2. There’s no Newt Gingrich.
After he led Republicans to victory in 1994 midterm elections, Gingrich came out against Clinton with guns blazing. By the shutdown, the public had already begun to see him as petulant. Boehner, by contrast, has consciously avoided styling himself as the chief of the opposition, as Peter Boyer reported in December. What’s more, he enjoys a much higher favorable vs. unfavorable rating. Boehner’s low-key demeanor and repeated opposition to closing the government would make it hard for Democrats to pin a shutdown on anyone in particular. “The only thing that’s missing right now is the Newt Gingrich-type foil,” says Jim Manley, a Democratic strategist and former spokesman for Senate Majority Leader Harry Reid. “Gingrich’s petulance is what drove it the last time around. The Tea Party could play that role—too strident for the American people.” But pinning blame on a diffuse group of lesser-known representatives isn’t easy. Of course, it cuts both ways. Gingrich had total control, Ornstein says, and if Boehner had that kind of discipline in his ranks, there’d be no serious discussion about a shutdown.

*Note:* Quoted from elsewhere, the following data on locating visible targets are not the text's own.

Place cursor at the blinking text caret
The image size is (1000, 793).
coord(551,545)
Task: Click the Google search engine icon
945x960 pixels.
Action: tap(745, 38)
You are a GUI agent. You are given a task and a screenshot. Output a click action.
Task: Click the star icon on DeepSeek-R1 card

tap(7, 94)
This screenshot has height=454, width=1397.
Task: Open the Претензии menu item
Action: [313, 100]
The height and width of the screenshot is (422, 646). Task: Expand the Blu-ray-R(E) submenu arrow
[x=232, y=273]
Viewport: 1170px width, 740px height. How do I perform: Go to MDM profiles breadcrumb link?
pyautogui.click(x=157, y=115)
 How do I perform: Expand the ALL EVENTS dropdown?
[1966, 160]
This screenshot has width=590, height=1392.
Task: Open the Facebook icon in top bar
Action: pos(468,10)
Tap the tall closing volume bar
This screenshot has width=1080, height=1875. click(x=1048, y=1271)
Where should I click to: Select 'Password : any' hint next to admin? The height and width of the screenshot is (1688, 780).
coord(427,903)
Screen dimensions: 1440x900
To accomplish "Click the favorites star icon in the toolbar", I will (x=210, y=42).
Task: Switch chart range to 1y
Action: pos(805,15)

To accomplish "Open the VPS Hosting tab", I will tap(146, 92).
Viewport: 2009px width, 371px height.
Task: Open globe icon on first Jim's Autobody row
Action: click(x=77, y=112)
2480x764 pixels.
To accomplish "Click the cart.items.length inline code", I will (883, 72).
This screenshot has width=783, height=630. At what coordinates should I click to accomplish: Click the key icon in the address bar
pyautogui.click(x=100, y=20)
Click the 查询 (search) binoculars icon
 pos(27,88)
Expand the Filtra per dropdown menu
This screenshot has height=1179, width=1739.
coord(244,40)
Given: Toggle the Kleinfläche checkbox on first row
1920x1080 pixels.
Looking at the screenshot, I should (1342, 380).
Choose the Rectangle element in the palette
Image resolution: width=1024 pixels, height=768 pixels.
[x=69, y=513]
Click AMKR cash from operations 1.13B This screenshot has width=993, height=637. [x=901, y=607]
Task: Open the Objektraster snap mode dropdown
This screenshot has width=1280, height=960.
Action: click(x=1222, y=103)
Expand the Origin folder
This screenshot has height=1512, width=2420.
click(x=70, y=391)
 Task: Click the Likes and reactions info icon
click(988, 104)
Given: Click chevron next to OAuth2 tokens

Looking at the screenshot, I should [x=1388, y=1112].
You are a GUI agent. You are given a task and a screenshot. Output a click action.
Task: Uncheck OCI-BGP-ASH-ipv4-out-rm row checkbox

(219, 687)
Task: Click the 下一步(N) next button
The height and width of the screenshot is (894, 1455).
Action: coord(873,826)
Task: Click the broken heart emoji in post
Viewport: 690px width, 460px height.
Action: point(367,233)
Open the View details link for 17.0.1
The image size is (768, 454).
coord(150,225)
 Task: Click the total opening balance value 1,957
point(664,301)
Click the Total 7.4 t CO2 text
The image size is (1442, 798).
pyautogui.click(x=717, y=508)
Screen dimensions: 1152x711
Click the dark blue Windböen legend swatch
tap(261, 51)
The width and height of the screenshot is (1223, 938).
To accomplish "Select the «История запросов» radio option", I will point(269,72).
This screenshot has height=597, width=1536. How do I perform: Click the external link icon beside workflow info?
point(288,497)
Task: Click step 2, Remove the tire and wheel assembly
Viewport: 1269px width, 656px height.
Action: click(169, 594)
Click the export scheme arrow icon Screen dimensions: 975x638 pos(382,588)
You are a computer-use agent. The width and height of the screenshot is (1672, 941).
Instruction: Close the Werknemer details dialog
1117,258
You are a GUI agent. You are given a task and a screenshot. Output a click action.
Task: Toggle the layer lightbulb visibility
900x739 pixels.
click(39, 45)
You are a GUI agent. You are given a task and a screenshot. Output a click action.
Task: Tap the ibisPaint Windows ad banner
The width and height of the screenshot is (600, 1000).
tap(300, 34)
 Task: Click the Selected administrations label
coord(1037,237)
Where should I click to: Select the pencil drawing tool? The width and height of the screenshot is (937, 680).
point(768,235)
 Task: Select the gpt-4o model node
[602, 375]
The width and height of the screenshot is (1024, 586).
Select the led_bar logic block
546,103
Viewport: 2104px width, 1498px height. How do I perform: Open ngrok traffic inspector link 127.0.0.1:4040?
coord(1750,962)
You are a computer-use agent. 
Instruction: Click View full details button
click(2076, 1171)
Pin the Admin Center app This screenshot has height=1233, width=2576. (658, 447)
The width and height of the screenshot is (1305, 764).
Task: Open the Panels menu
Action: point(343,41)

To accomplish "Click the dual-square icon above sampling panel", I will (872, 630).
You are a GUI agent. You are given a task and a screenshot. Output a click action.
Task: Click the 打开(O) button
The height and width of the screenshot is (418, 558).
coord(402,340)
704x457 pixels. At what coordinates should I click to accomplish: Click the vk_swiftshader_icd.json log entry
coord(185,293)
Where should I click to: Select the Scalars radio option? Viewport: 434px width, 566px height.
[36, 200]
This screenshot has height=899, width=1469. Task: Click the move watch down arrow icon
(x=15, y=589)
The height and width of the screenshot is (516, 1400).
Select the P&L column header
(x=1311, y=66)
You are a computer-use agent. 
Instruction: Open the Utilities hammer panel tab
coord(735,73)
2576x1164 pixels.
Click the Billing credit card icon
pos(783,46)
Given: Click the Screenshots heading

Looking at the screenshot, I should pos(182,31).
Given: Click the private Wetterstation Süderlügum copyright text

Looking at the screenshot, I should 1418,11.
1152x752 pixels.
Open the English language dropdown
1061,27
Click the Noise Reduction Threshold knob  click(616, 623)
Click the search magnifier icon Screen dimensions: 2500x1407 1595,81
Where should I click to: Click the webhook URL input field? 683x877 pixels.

3. Barack Obama is not Bill Clinton.
Asked why a shutdown might play to Democrats’ advantage, strategists on both sides of the aisle boil it down to two words: “bully pulpit.” It’s easier for the president to get his message out than it is for anyone else. The Obama administration has sometimes appeared reluctant to use that platform—witness, for example, its passive posture for much of the health-care debate—but has also sometimes stepped up, as it did in cutting a deal to extend the Bush tax cuts. One would expect Obama would make a strong case in the event of a shutdown. But would that help him in the longer term? Political scientist Brendan Nyhan points out that the shutdown didn’t really have much impact on Clinton’s 1996 reelection campaign, contrary to popular recollection. But also contrary to popular recollection, nearly half the public felt more negative about him because of the shutdown. Luckily for him, six out of 10 felt more negative about the Republicans, too. Vin Weber argues that Obama does best when things are happening—as in the lame-duck session, when the president irked conservatives (with repeal of Don’t Ask, Don’t Tell) and liberals (with the tax-cut deal) alike—so a screeching halt to the work of government might be uniquely bad for him.